> [WORK ORDER]: Write out exactly the lines below that run from the one containing "[Partager sur Twitter] (184, 484)" through the one containing "Vidéos (283, 38)", both included, with no other lines.

> [AVAILABLE DATA]:
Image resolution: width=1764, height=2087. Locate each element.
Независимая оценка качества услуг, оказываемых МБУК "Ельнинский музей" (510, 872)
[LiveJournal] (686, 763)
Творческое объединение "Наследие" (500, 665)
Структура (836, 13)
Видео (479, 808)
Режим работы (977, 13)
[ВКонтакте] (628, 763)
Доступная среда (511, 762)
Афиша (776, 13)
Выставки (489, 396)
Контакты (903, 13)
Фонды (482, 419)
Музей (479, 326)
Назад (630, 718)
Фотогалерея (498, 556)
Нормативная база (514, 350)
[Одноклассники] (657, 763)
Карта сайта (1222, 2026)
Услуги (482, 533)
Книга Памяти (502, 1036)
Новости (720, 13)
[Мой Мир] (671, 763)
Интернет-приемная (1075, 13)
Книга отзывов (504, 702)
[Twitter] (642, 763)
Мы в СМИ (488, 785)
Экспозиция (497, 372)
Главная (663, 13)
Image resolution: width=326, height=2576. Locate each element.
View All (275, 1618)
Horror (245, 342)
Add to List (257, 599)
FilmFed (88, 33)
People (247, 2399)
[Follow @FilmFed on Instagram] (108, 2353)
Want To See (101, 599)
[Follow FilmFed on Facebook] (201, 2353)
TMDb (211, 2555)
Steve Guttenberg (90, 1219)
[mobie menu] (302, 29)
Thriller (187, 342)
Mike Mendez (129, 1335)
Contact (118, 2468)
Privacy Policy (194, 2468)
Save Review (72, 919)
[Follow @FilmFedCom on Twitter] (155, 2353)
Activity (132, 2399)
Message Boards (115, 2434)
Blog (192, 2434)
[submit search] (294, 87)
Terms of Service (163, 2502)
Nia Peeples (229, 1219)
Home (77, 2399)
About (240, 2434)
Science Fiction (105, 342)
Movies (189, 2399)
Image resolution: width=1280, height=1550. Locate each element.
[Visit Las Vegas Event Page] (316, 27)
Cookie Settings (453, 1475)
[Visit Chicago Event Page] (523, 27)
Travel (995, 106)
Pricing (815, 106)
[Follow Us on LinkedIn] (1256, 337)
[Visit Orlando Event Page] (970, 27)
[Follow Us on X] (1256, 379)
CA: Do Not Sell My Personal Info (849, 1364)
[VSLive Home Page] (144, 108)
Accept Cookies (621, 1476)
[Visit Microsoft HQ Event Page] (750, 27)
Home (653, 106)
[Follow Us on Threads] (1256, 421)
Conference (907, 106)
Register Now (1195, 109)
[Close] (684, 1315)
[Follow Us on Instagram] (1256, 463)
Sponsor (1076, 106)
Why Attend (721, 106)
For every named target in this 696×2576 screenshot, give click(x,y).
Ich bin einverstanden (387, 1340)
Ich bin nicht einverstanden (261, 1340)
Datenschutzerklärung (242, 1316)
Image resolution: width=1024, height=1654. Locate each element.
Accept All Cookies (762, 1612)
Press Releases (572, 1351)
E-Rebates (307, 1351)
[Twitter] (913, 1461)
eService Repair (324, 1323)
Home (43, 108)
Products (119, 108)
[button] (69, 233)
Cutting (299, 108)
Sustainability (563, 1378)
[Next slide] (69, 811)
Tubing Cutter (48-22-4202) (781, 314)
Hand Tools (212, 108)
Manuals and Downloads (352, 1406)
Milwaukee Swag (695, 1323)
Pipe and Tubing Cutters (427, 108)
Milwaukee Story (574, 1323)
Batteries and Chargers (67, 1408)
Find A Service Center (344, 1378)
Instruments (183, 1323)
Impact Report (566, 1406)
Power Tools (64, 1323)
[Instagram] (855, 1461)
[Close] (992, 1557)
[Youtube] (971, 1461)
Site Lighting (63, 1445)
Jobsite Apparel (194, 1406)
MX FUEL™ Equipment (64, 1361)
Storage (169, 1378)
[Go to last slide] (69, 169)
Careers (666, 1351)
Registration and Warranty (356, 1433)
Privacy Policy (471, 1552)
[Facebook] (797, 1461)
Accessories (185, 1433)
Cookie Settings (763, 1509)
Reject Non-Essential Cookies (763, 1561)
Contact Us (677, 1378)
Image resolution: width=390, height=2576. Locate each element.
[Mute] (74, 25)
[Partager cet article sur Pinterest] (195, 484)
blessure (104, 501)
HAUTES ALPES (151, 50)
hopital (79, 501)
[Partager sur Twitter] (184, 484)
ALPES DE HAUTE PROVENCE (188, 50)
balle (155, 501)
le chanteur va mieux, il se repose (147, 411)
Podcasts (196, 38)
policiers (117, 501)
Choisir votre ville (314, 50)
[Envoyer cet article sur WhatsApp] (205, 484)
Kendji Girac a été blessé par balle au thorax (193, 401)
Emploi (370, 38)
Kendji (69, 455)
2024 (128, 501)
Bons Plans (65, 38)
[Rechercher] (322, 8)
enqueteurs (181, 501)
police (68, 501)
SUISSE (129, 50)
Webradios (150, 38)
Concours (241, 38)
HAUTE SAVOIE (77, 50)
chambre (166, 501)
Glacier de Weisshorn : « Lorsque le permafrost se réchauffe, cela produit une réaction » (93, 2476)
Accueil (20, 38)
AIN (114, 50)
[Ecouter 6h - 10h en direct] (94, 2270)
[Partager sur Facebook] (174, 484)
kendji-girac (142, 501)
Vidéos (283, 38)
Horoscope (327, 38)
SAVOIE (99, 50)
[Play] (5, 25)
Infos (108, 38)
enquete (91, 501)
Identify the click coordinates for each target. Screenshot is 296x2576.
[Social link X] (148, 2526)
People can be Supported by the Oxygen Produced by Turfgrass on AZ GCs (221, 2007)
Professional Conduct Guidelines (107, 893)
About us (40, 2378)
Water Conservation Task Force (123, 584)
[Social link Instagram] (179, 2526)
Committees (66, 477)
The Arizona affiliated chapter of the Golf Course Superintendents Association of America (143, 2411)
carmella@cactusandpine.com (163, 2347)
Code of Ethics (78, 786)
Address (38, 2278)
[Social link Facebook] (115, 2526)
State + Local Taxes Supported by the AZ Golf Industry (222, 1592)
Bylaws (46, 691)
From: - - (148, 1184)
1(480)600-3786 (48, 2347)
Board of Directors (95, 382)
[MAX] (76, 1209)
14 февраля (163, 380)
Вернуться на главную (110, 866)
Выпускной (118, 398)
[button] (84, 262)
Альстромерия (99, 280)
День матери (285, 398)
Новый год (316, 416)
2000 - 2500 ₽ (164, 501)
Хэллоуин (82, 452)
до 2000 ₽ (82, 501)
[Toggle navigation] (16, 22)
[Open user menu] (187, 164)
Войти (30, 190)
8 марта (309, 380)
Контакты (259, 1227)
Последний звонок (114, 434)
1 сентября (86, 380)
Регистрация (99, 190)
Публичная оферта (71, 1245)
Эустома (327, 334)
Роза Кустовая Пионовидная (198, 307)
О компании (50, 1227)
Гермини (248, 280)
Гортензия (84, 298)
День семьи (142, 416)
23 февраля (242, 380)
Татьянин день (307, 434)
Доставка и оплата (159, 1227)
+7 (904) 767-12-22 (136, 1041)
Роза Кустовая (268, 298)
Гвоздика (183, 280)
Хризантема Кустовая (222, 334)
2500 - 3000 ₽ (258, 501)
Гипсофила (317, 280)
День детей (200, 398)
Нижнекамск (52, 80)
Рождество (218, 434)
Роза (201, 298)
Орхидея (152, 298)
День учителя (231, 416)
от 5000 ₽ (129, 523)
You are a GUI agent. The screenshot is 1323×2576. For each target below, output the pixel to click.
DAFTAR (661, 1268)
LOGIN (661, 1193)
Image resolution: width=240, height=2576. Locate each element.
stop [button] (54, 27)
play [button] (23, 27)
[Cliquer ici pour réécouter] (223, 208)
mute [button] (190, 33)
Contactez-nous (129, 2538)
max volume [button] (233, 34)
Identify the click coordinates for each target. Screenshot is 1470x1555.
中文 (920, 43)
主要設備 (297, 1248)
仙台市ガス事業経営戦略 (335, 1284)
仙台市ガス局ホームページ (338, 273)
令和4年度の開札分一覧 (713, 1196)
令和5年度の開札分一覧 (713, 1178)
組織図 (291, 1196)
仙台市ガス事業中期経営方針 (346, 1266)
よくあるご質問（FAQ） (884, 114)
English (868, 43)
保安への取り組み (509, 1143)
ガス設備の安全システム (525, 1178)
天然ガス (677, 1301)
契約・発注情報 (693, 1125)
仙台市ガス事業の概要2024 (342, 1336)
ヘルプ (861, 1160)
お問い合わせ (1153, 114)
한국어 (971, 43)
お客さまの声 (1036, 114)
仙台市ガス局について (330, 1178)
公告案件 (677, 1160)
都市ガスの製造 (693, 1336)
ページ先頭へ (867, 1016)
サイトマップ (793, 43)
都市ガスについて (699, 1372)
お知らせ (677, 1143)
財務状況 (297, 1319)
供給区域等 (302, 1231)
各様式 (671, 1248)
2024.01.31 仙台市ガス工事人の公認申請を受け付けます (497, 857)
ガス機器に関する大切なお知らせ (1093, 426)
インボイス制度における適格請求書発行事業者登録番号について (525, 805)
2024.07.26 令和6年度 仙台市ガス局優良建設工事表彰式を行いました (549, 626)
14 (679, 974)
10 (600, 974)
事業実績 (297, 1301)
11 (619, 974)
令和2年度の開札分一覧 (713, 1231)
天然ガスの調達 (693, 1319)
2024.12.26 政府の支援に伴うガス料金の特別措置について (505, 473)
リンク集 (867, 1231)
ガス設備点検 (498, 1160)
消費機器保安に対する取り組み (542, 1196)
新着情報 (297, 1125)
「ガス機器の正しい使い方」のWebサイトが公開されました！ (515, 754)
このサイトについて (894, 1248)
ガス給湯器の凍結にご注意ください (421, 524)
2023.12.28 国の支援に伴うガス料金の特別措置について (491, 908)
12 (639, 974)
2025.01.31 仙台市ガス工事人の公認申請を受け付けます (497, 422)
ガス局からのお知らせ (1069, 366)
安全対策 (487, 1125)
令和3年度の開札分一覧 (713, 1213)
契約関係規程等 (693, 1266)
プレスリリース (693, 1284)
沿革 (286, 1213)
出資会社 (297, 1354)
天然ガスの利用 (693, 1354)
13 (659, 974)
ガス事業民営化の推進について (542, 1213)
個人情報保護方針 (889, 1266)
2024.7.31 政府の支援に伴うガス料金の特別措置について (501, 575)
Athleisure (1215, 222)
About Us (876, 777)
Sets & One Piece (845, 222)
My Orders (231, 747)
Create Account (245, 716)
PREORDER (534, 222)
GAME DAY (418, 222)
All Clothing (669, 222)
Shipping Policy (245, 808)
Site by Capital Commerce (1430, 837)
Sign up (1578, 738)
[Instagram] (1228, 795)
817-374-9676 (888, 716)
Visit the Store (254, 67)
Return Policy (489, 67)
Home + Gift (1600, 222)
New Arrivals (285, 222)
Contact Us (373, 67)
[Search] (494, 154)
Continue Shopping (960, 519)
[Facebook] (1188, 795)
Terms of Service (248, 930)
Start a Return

> [EXERCISE OUTPUT]:
[Partager sur Twitter] (184, 484)
ALPES DE HAUTE PROVENCE (188, 50)
balle (155, 501)
le chanteur va mieux, il se repose (147, 411)
Podcasts (196, 38)
policiers (117, 501)
Choisir votre ville (314, 50)
[Envoyer cet article sur WhatsApp] (205, 484)
Kendji Girac a été blessé par balle au thorax (193, 401)
Emploi (370, 38)
Kendji (69, 455)
2024 (128, 501)
Bons Plans (65, 38)
[Rechercher] (322, 8)
enqueteurs (181, 501)
police (68, 501)
SUISSE (129, 50)
Webradios (150, 38)
Concours (241, 38)
HAUTE SAVOIE (77, 50)
chambre (166, 501)
Glacier de Weisshorn : « Lorsque le permafrost se réchauffe, cela produit une réaction » (93, 2476)
Accueil (20, 38)
AIN (114, 50)
[Ecouter 6h - 10h en direct] (94, 2270)
[Partager sur Facebook] (174, 484)
kendji-girac (142, 501)
Vidéos (283, 38)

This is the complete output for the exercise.